La Révolution le réhabilita en novembre 1791.
En 1897, un comité de libres-penseurs obtient l’érection d’une statue du chevalier de La Barre devant la basilique du Sacré-Cœur, à Montmartre. Déplacée en 1926, square Nadar, la statue est déboulonnée le 11 octobre 1941 par le gouvernement de Vichy. Le 24 février 2001, une nouvelle statue est érigée en remplacement. Il existe également une « rue du Chevalier-de-La-Barre » juste derrière le Sacré-Cœur, entre la rue Ramey et la rue du Mont-Cenis.
Aujourd’hui, le nom et la statue de cette victime de l’intolérance religieuse demeurent un point de ralliement pour les tenants de la laïcité.
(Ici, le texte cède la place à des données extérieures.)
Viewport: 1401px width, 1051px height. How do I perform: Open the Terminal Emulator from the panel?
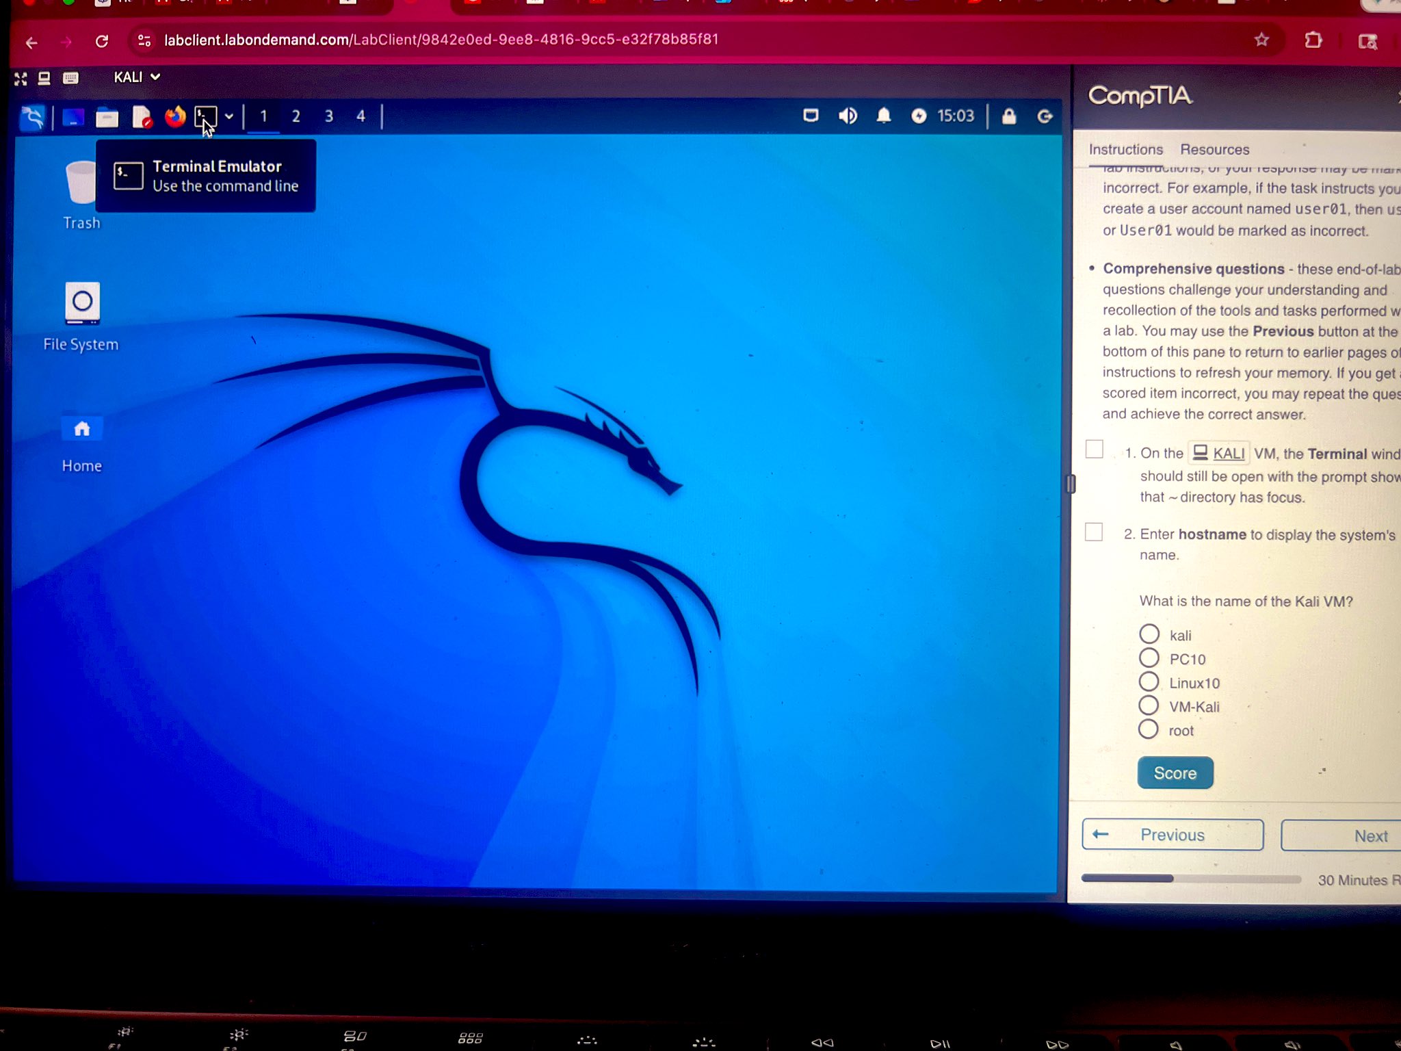(205, 117)
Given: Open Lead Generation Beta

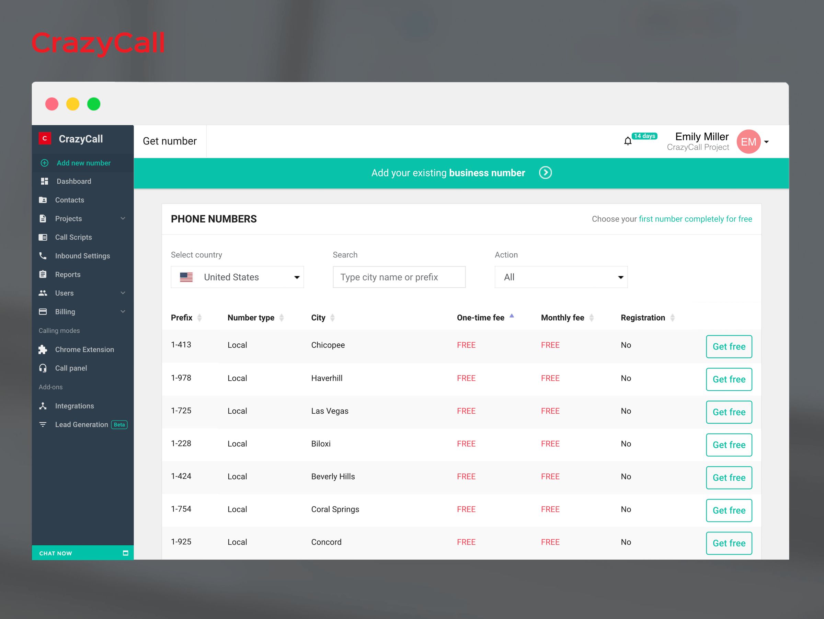Looking at the screenshot, I should 81,425.
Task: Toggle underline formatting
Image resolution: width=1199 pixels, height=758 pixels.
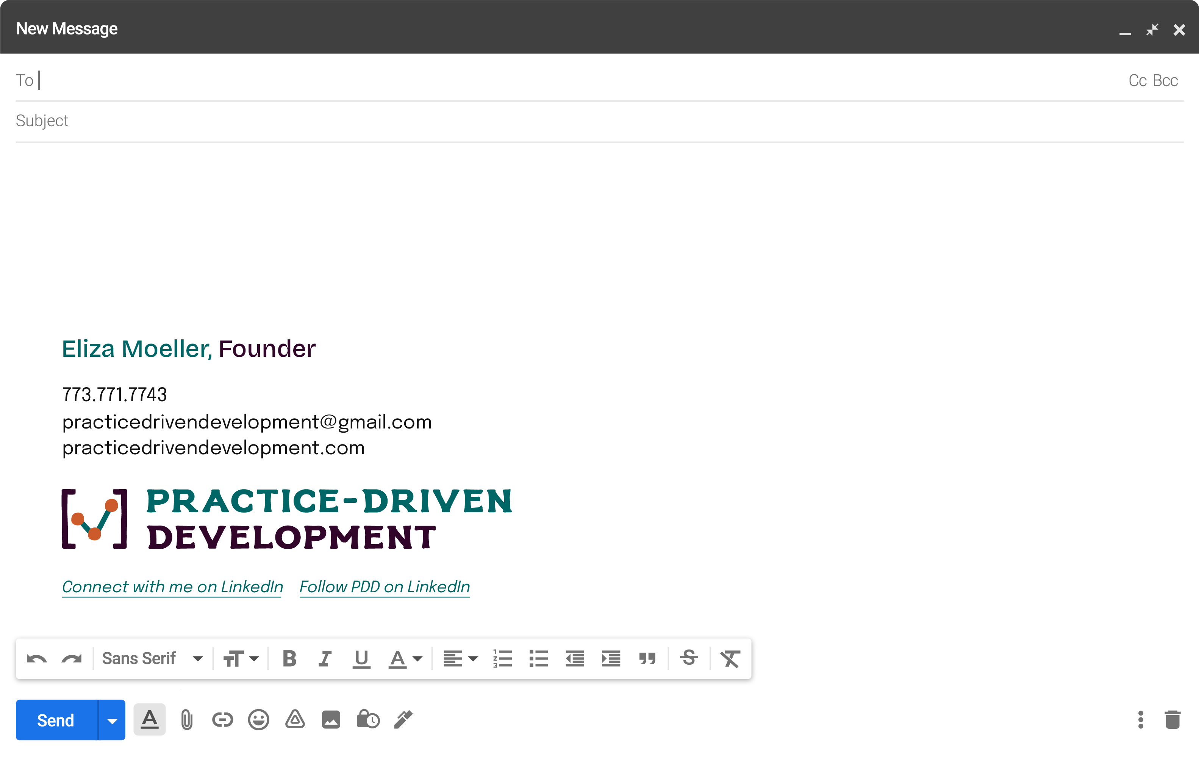Action: (361, 658)
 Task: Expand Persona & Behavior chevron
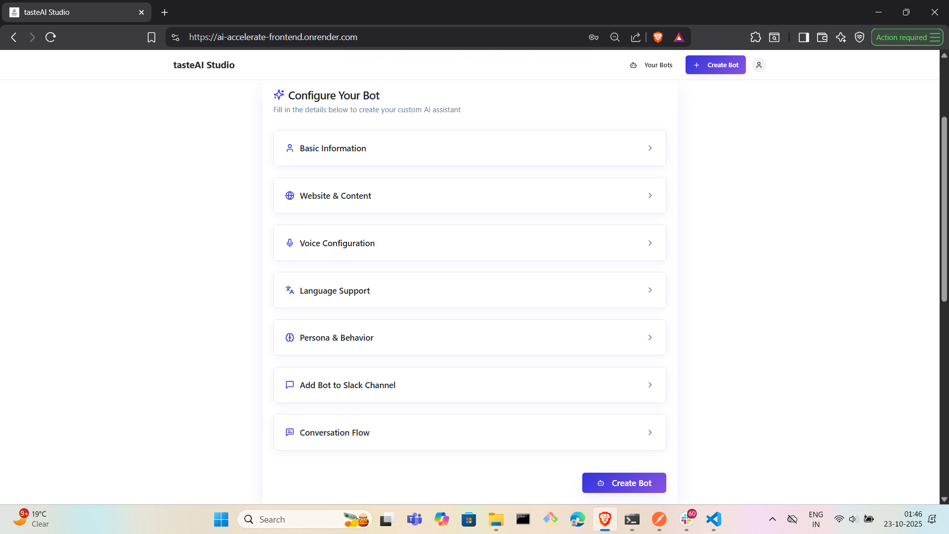pyautogui.click(x=649, y=338)
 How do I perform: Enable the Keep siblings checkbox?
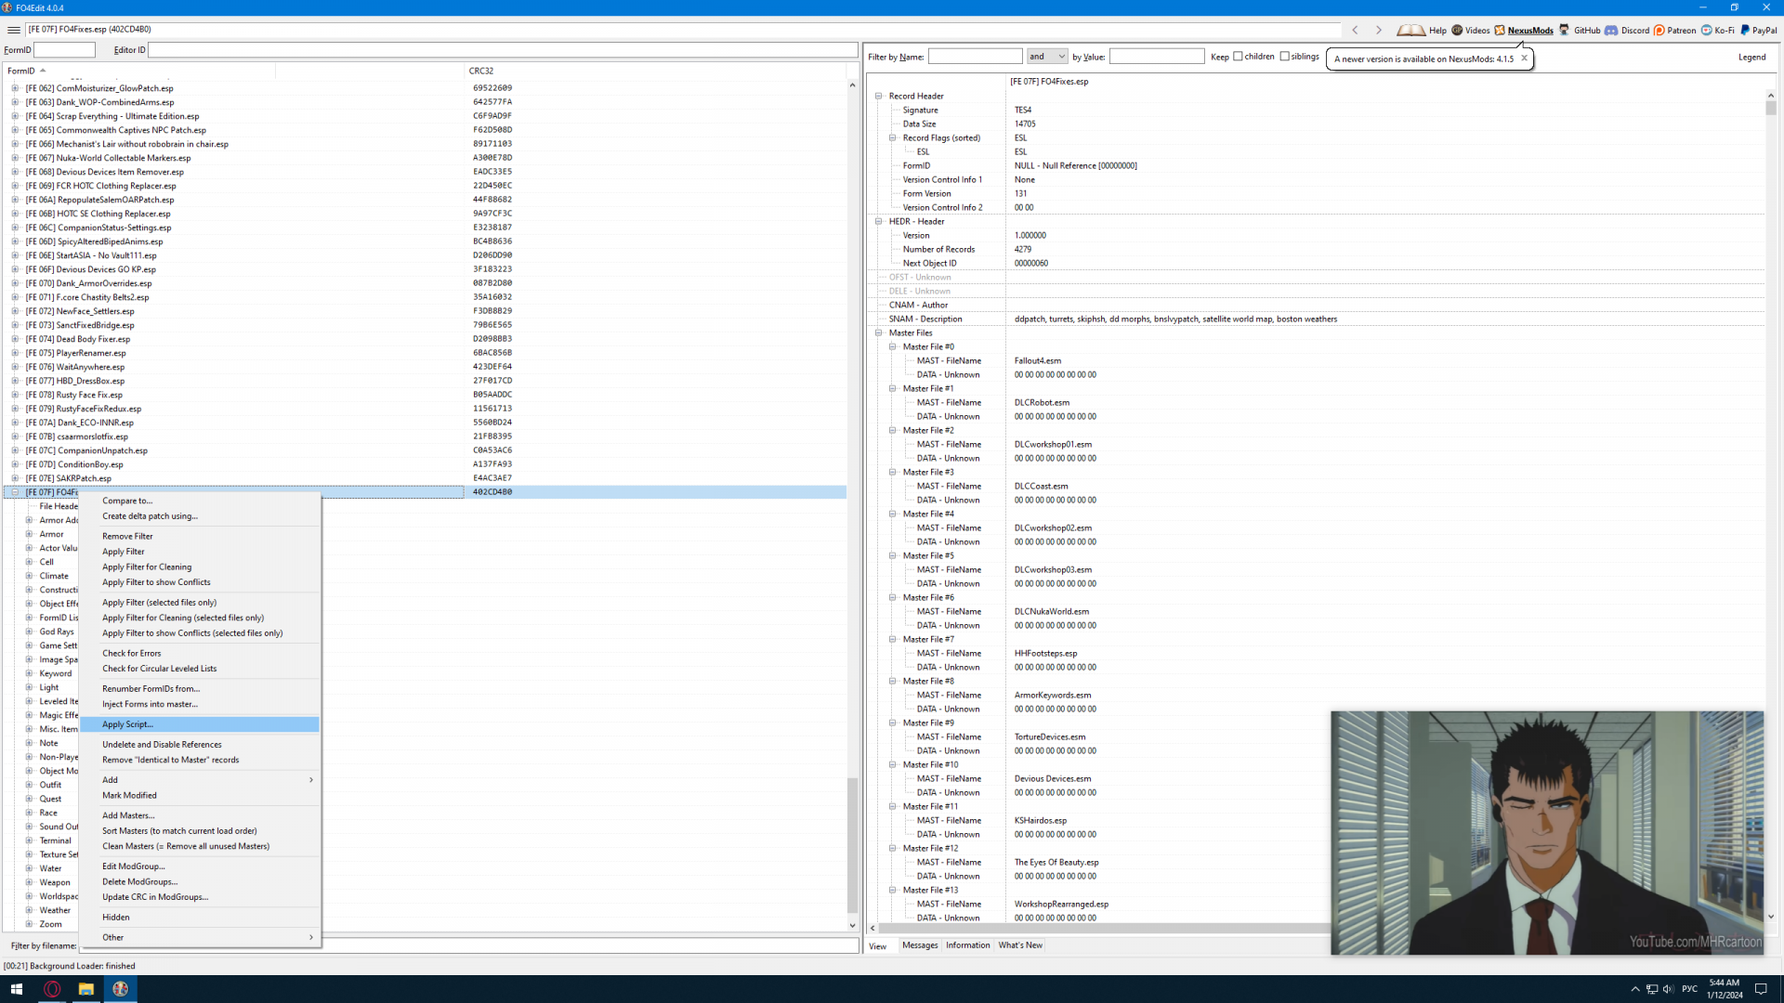point(1285,57)
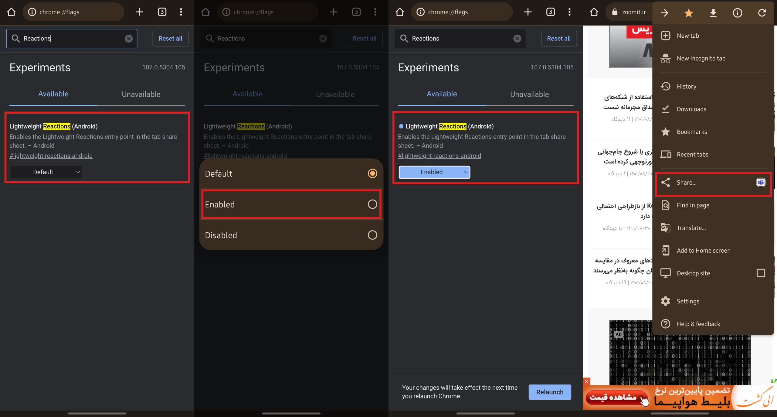Open History from the menu
Image resolution: width=777 pixels, height=417 pixels.
pos(686,86)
Il existe même deux associations au nom du chevalier de La Barre.
A noter qu'une théorie avance que la dégradation de la croix à l’origine de l’affaire aurait été causée par l’accident d’une charrette chargée de bois.
[modifier] Bibliographie
- Max Gallo, Que passe la justice du Roi : vie et supplice du chevalier de La Barre, Robert Laffont, 1987.
Une autre ouvrage sur notre chevalier : "Le fantôme du sacré-coeur" de Jean-Paul Le goff. Aux éditions le livre libre.